這項工作的第一部分是“超薄型二氧化鈦包覆多壁碳納米管具有良好的導電性和SMSI性質的Pt催化劑對氧還原反應在質子交換膜燃料電池的支持。它集中負載納米二氧化鈦上沉積超薄多壁碳納米管的合成及表徵鉑在質子交換膜燃料電池的氧的還原反應。在這裡，我們提出了一個簡單的策略塗層碳納米管均勻的超薄TiO2薄膜用於質子交換膜燃料電池的支持，通過使用一個簡單的改性溶膠 - 凝膠法，然後鉑 - 多壁碳納米管的合成@ UT-二氧化鈦電極的使用甲酸作為還原劑對鉑金的。我們的方法利用了強烈的金屬的支持，的相互作用（SMSIs）之間的多壁碳納米管@ UT-TiO2載體和鉑納米粒子，這將導致在D-波段空缺，鉑金，由於電子轉移的支持減少，從而提高了性能的負載型催化劑。我們的研究結果表明，鉑MWCNT @ UT-TiO2具有較好的催化活性和耐久性相比具有同等的Pt負載量的Pt-MWCNT和Pt-C。

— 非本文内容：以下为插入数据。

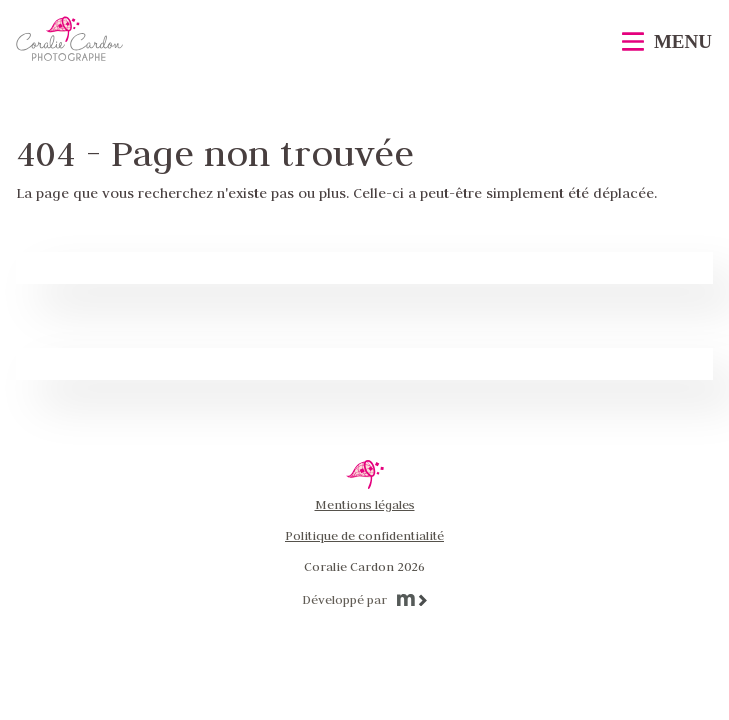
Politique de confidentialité (364, 535)
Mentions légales (365, 504)
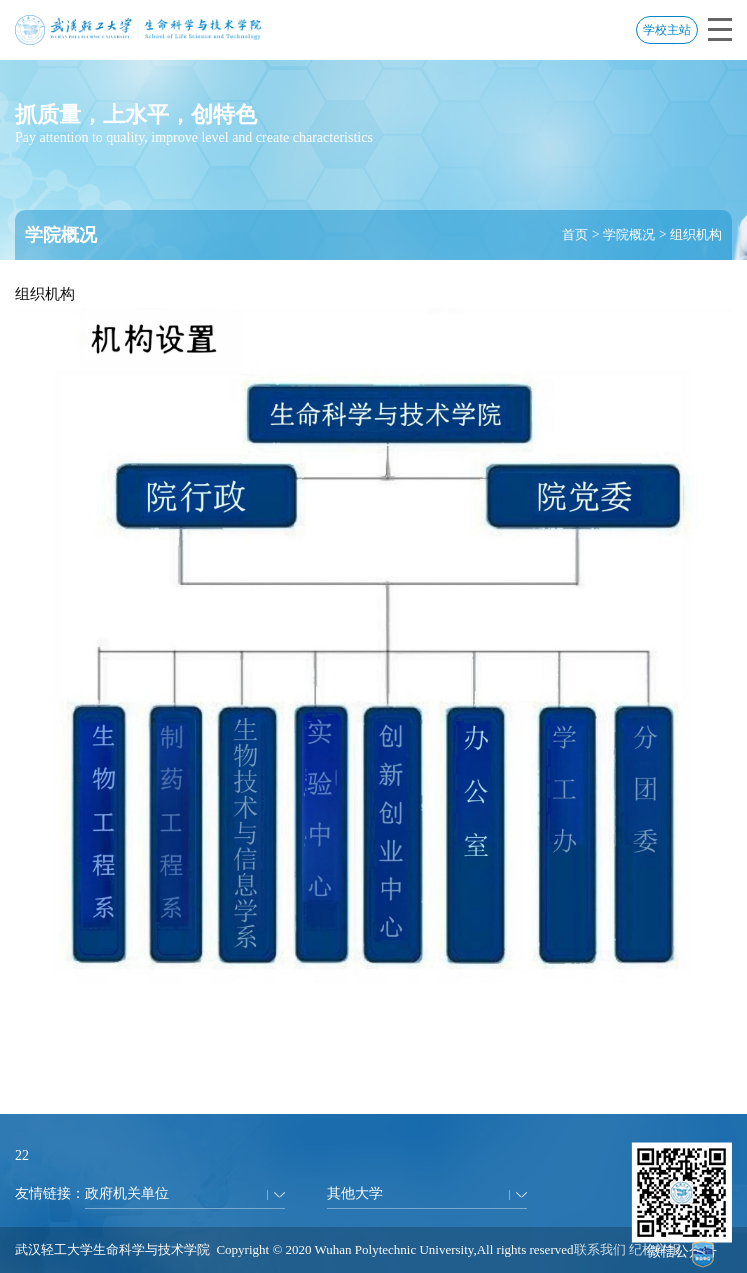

第二部分的標題是：“的合成與表徵一個多功能Ti0.8Mn0.2O2納米材料為Pt催化劑的支持：鐵道部，ORR催化應用'。這項工作的目的是支持Pt催化劑的合成的Ti0.8Mn0.2O2納米材料和探討，以提高活動的宣傳效果，穩定性和CO在甲醇氧化反應的耐受性。在這項工作中，Mn摻雜水平為銳鈦礦相二氧化鈦結構優化的探索，特點和提出的這些有趣的納米複合材料的形成機理。甲醇在Pt負載Mn摻雜二氧化鈦（銳鈦型）納米材料與納米片和納米狀形態的道路氧化的影響。這表明，Pt負載在Mn摻雜TiO2載體的發現一個有前途的唯一CO容限電相比，適宜的甲醇氧化反應（MOR）。在CO剝離測量顯示，20重量％Pt/Ti0.8Mn0.2O2的抗CO電催化劑對甲醇氧化反應的多個吸收峰，表現出其獨特的性質。是歸因於高穩定性，活性和獨特Pt/Ti0.8Mn0.2O2的納米材料向鐵道部改進的電子和質子導電性，強烈的金屬載體的相互作用以及促銷的效果發揮的Ti0.8Mn0.2O2產生的“雙功能”為MOR機制。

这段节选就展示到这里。